→ PROMPT:
Set down every entry once more, character for character.

→ RECORDED INFORMATION:

-------------------------

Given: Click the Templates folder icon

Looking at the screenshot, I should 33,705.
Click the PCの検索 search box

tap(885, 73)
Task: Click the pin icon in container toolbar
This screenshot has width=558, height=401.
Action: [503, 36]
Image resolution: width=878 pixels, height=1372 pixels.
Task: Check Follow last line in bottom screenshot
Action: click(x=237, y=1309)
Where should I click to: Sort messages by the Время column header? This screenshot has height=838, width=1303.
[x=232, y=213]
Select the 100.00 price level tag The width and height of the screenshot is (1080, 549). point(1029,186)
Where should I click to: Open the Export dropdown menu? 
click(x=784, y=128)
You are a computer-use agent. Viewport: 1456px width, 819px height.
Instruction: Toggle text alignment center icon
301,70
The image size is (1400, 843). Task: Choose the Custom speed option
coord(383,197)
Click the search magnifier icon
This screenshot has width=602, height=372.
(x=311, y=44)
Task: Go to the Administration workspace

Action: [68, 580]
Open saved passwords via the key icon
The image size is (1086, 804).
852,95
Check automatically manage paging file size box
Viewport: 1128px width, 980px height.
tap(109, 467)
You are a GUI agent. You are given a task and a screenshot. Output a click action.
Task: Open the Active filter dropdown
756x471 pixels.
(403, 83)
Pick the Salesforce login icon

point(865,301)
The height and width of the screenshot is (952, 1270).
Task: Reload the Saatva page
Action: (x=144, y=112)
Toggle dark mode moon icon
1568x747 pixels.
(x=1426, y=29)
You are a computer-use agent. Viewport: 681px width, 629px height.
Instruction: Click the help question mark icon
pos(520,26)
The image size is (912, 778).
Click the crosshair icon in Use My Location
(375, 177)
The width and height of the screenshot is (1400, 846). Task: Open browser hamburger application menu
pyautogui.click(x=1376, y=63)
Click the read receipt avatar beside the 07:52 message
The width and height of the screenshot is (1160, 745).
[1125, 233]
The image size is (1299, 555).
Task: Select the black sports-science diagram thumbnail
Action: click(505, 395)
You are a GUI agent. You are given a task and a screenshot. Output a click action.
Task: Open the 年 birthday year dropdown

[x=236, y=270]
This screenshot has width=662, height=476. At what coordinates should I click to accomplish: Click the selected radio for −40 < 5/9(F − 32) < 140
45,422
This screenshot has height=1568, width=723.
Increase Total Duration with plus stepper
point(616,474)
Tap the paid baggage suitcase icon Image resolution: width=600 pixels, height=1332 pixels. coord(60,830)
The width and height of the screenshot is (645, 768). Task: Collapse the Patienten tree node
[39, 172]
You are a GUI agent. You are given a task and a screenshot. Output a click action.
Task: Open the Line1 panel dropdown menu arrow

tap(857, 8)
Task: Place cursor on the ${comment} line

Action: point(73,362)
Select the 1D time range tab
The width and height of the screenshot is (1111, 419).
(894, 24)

-------------------------

→ TASK RESULT:
Given: Click the Templates folder icon

Looking at the screenshot, I should 33,705.
Click the PCの検索 search box

tap(885, 73)
Task: Click the pin icon in container toolbar
This screenshot has width=558, height=401.
Action: [503, 36]
Image resolution: width=878 pixels, height=1372 pixels.
Task: Check Follow last line in bottom screenshot
Action: click(x=237, y=1309)
Where should I click to: Sort messages by the Время column header? This screenshot has height=838, width=1303.
[x=232, y=213]
Select the 100.00 price level tag The width and height of the screenshot is (1080, 549). point(1029,186)
Where should I click to: Open the Export dropdown menu? 
click(x=784, y=128)
You are a computer-use agent. Viewport: 1456px width, 819px height.
Instruction: Toggle text alignment center icon
301,70
The image size is (1400, 843). Task: Choose the Custom speed option
coord(383,197)
Click the search magnifier icon
This screenshot has width=602, height=372.
(x=311, y=44)
Task: Go to the Administration workspace

Action: [68, 580]
Open saved passwords via the key icon
The image size is (1086, 804).
852,95
Check automatically manage paging file size box
Viewport: 1128px width, 980px height.
tap(109, 467)
You are a GUI agent. You are given a task and a screenshot. Output a click action.
Task: Open the Active filter dropdown
756x471 pixels.
(403, 83)
Pick the Salesforce login icon

point(865,301)
The height and width of the screenshot is (952, 1270).
Task: Reload the Saatva page
Action: (x=144, y=112)
Toggle dark mode moon icon
1568x747 pixels.
(x=1426, y=29)
You are a computer-use agent. Viewport: 681px width, 629px height.
Instruction: Click the help question mark icon
pos(520,26)
The image size is (912, 778).
Click the crosshair icon in Use My Location
(375, 177)
The width and height of the screenshot is (1400, 846). Task: Open browser hamburger application menu
pyautogui.click(x=1376, y=63)
Click the read receipt avatar beside the 07:52 message
The width and height of the screenshot is (1160, 745).
[1125, 233]
The image size is (1299, 555).
Task: Select the black sports-science diagram thumbnail
Action: click(505, 395)
You are a GUI agent. You are given a task and a screenshot. Output a click action.
Task: Open the 年 birthday year dropdown

[x=236, y=270]
This screenshot has width=662, height=476. At what coordinates should I click to accomplish: Click the selected radio for −40 < 5/9(F − 32) < 140
45,422
This screenshot has height=1568, width=723.
Increase Total Duration with plus stepper
point(616,474)
Tap the paid baggage suitcase icon Image resolution: width=600 pixels, height=1332 pixels. coord(60,830)
The width and height of the screenshot is (645, 768). Task: Collapse the Patienten tree node
[39, 172]
You are a GUI agent. You are given a task and a screenshot. Output a click action.
Task: Open the Line1 panel dropdown menu arrow

tap(857, 8)
Task: Place cursor on the ${comment} line

Action: point(73,362)
Select the 1D time range tab
The width and height of the screenshot is (1111, 419).
(894, 24)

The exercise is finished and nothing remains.